> [TASK STATEMENT]
Leave out the pictures and retype, exactly, the lines below from the line with "Click the dollar sign tax icon" up to and including the line with "Task: Click the Google logo at bottom left", nothing more.

(Collected data entries)
────────────────────

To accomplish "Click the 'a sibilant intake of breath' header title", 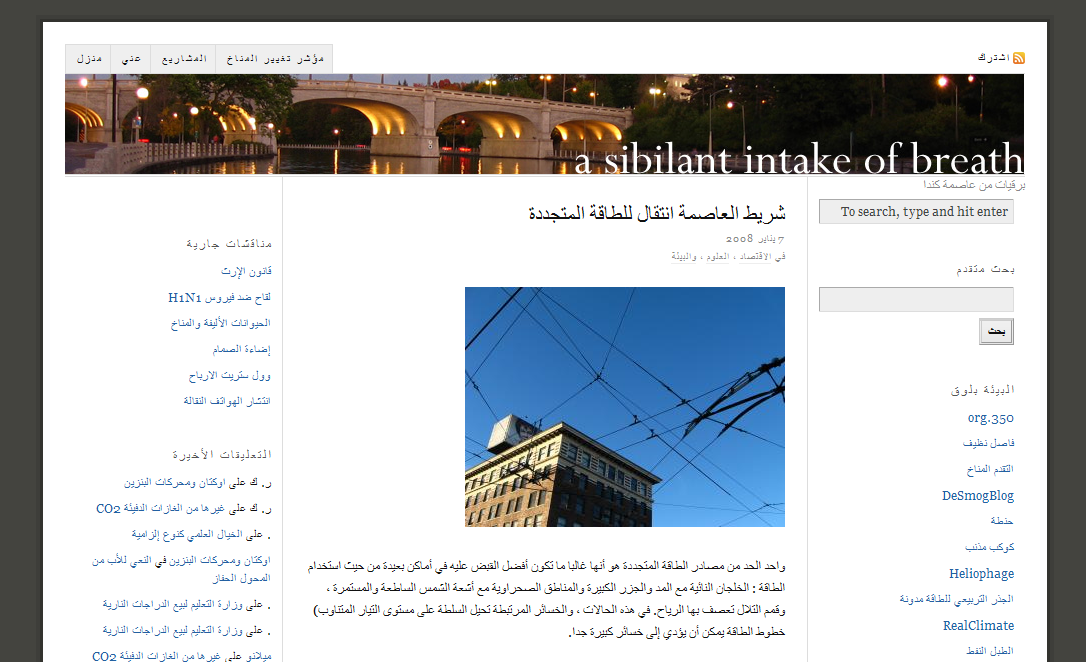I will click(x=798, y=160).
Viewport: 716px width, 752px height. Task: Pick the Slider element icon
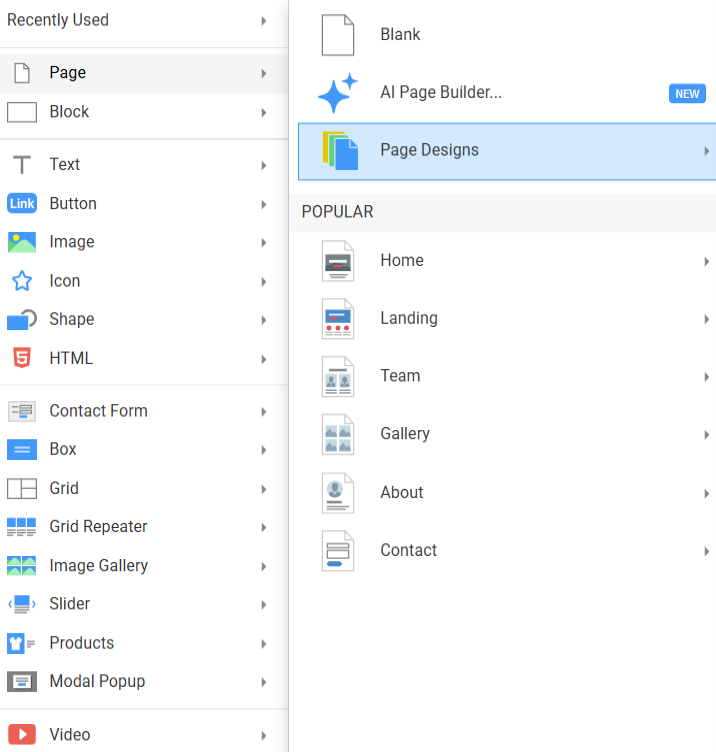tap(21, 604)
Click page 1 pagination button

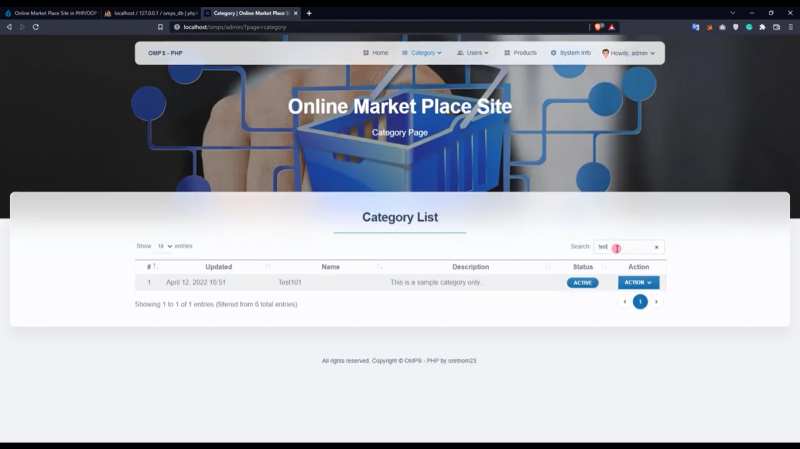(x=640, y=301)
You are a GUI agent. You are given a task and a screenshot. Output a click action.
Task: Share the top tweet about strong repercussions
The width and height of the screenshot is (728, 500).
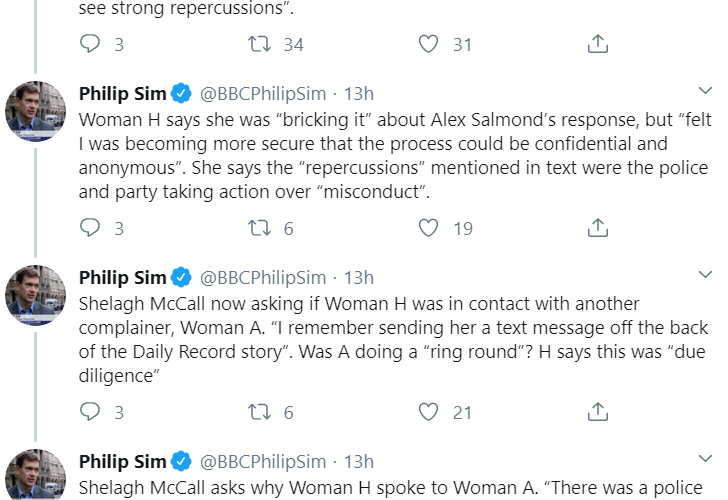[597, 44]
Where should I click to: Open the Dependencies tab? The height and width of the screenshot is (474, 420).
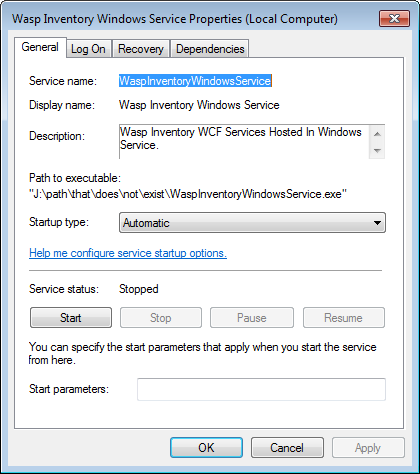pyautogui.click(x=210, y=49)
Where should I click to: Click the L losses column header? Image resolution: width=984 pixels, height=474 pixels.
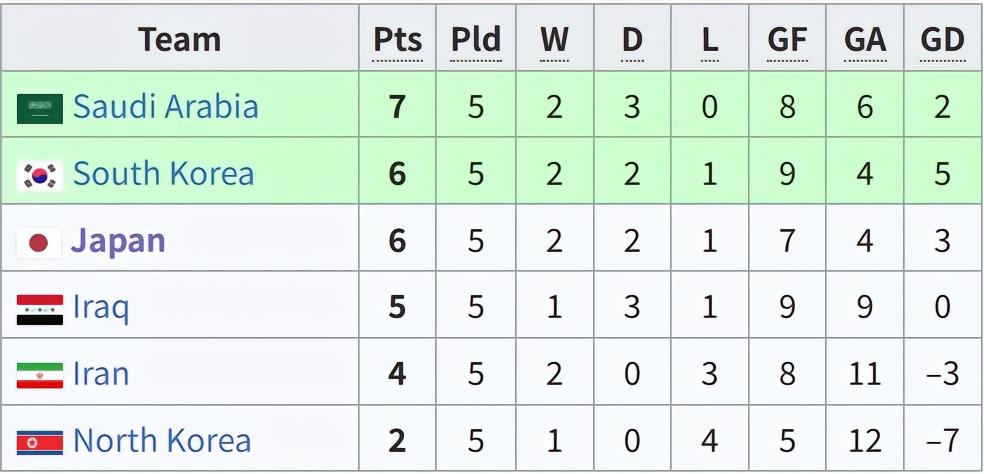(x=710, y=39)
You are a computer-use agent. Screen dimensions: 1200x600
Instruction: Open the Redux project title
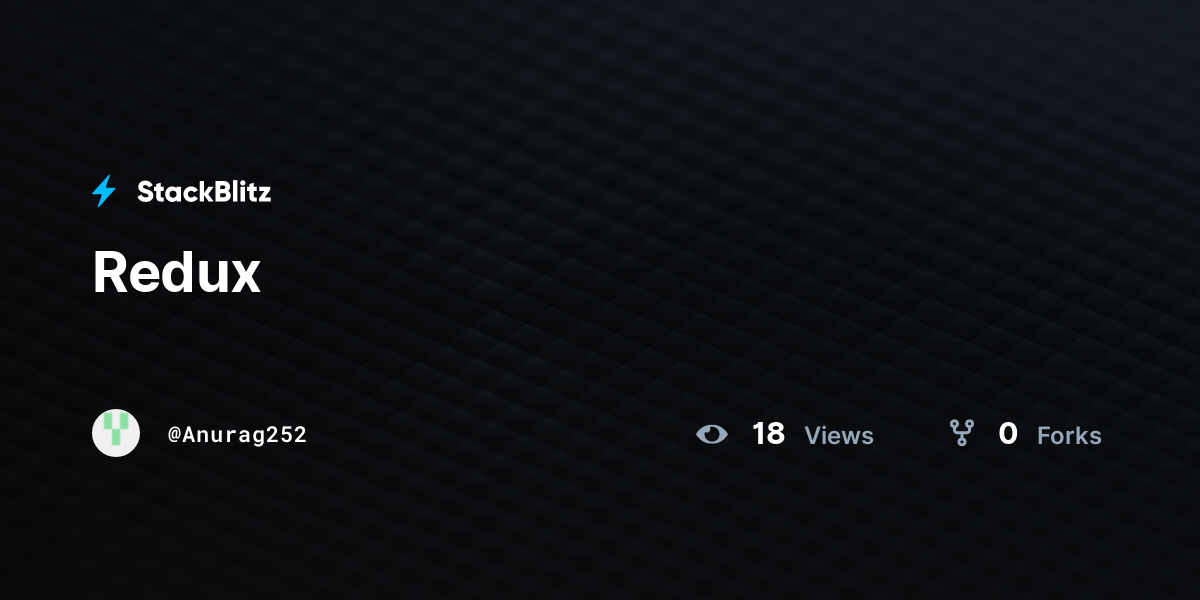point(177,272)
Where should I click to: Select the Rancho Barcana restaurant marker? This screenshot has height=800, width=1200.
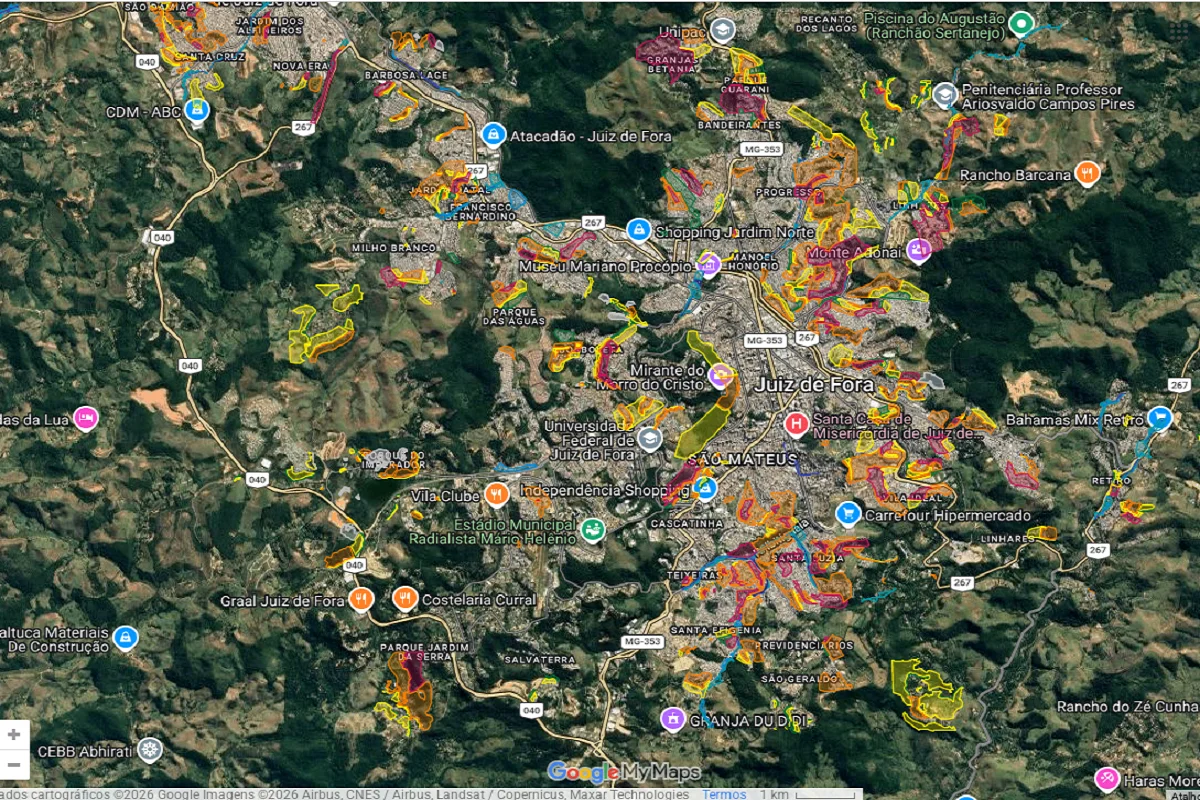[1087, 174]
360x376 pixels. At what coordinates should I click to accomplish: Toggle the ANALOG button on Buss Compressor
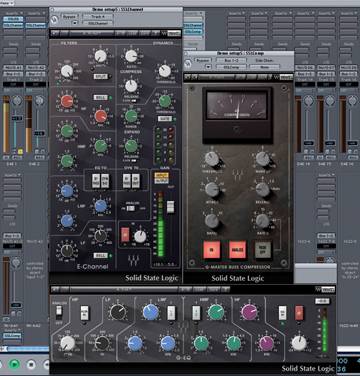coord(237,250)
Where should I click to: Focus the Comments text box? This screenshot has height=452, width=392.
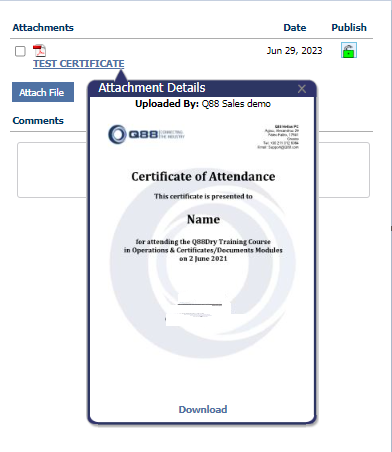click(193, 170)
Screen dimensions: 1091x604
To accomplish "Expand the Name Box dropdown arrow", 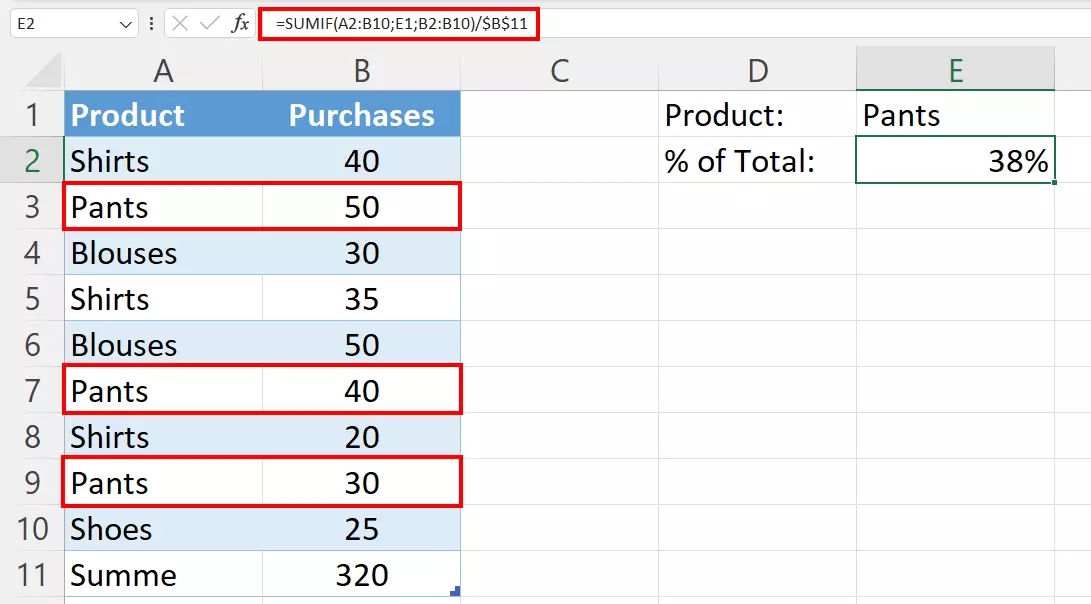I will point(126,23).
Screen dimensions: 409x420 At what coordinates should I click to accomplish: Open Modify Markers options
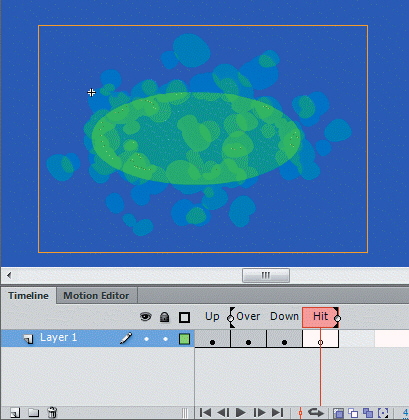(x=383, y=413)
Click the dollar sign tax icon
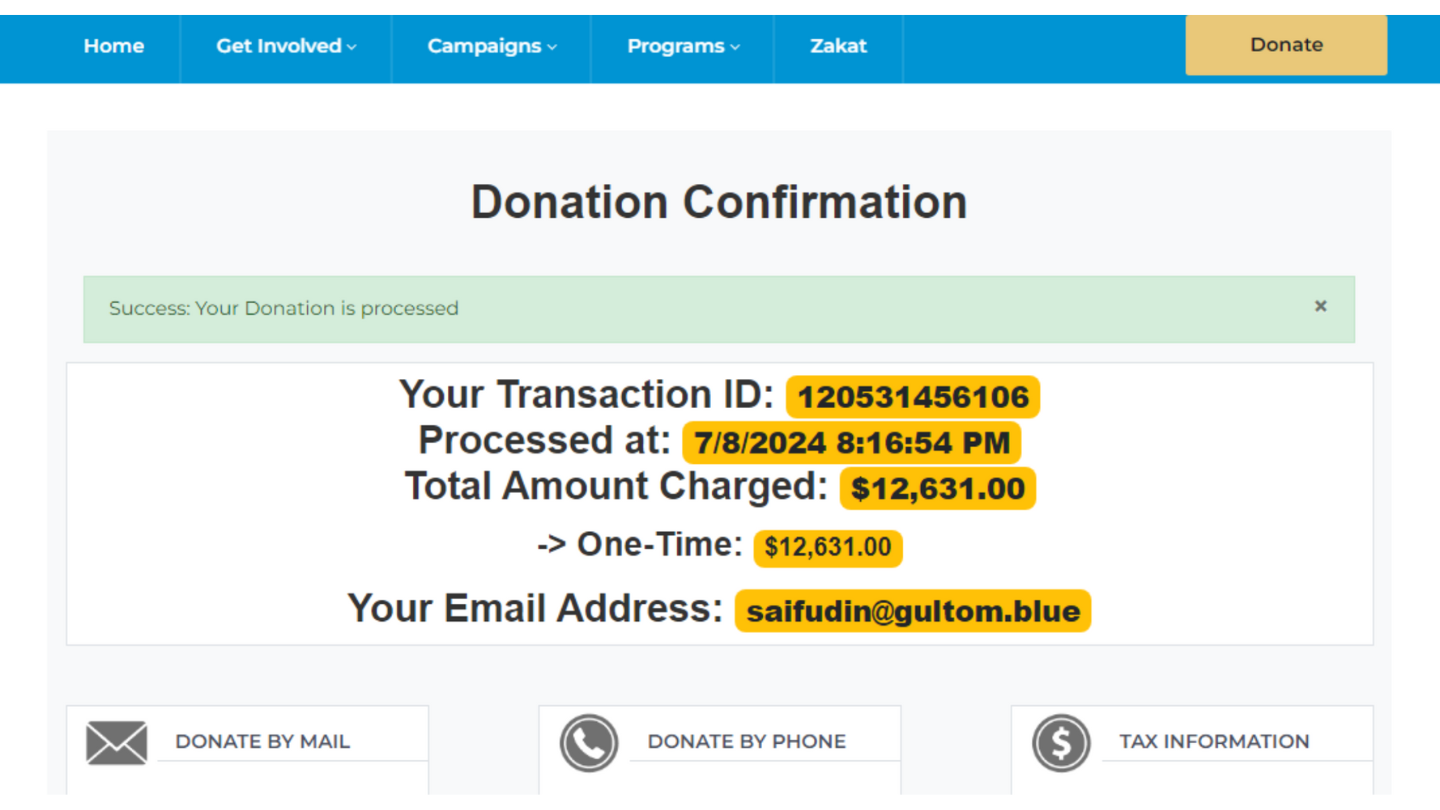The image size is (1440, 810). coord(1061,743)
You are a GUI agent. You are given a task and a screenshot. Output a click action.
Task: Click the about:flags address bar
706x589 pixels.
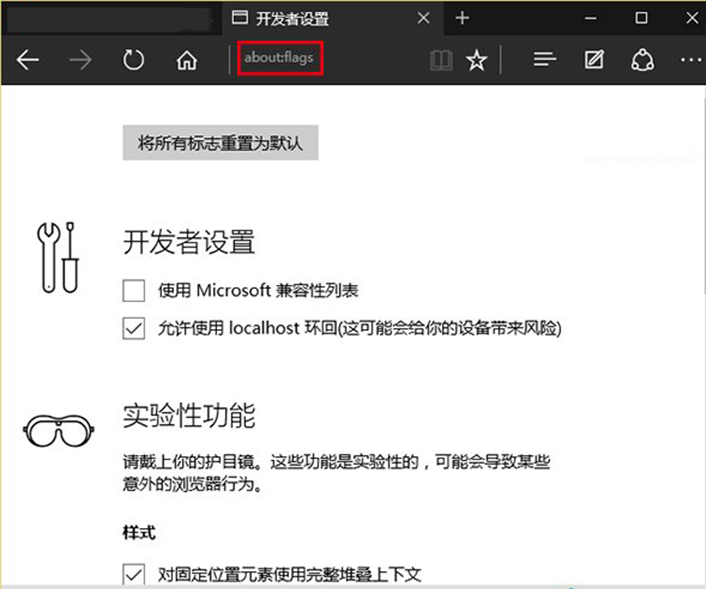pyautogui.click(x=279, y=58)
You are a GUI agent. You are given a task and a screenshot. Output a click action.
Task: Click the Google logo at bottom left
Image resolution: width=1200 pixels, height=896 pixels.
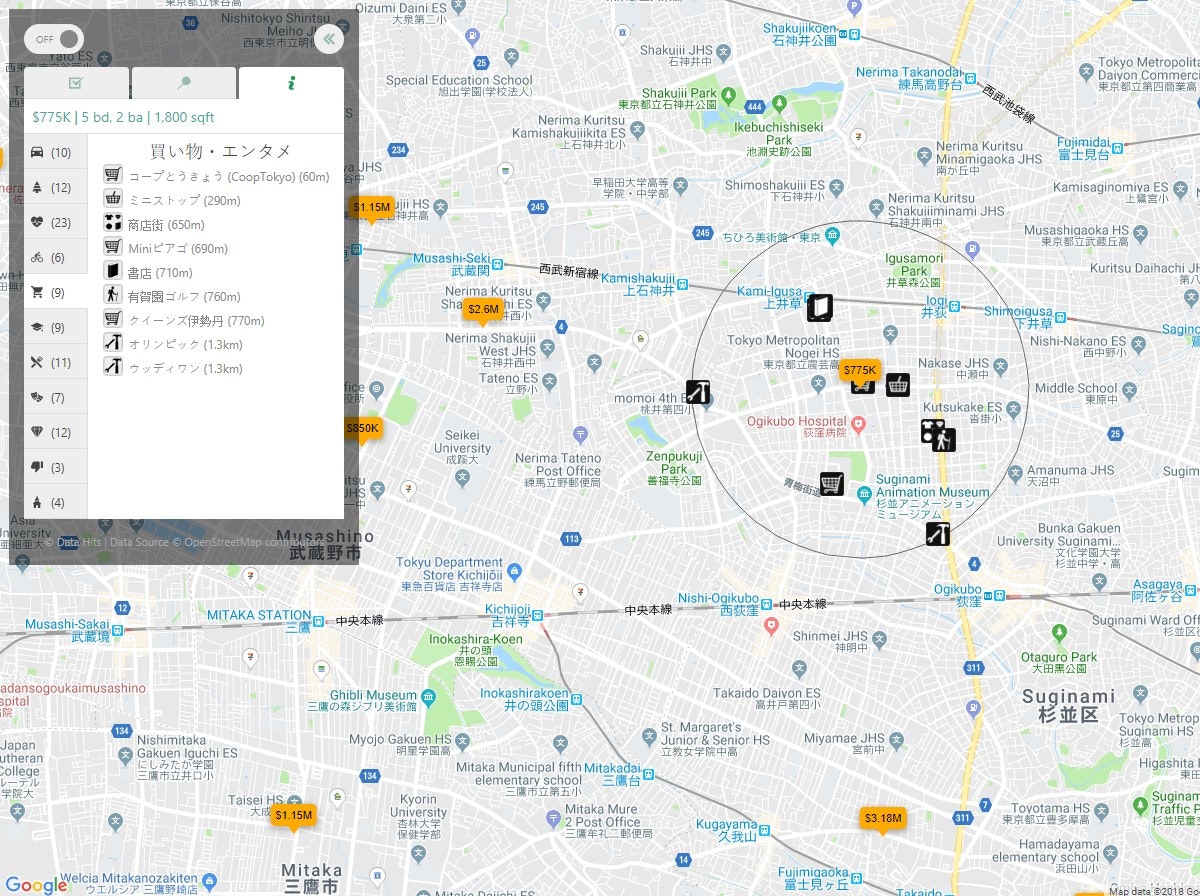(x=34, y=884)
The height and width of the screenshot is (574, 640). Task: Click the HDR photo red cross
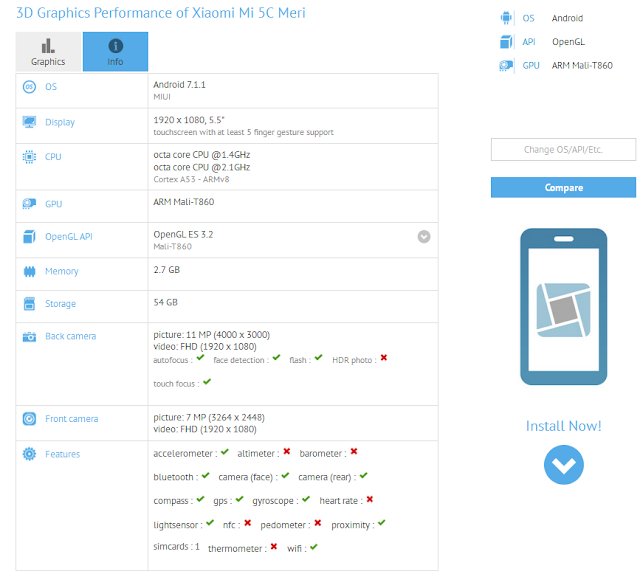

────────────────────

> [SOLUTION TO THE PROBLEM]
Click the dollar sign tax icon
The image size is (1440, 810). coord(1061,743)
You are a GUI agent. You are given a task and a screenshot. Output a click action.
Task: Click the about:flags address bar
706x589 pixels.
pyautogui.click(x=279, y=58)
You are a GUI agent. You are given a task and a screenshot. Output a click action.
Task: Click the Google logo at bottom left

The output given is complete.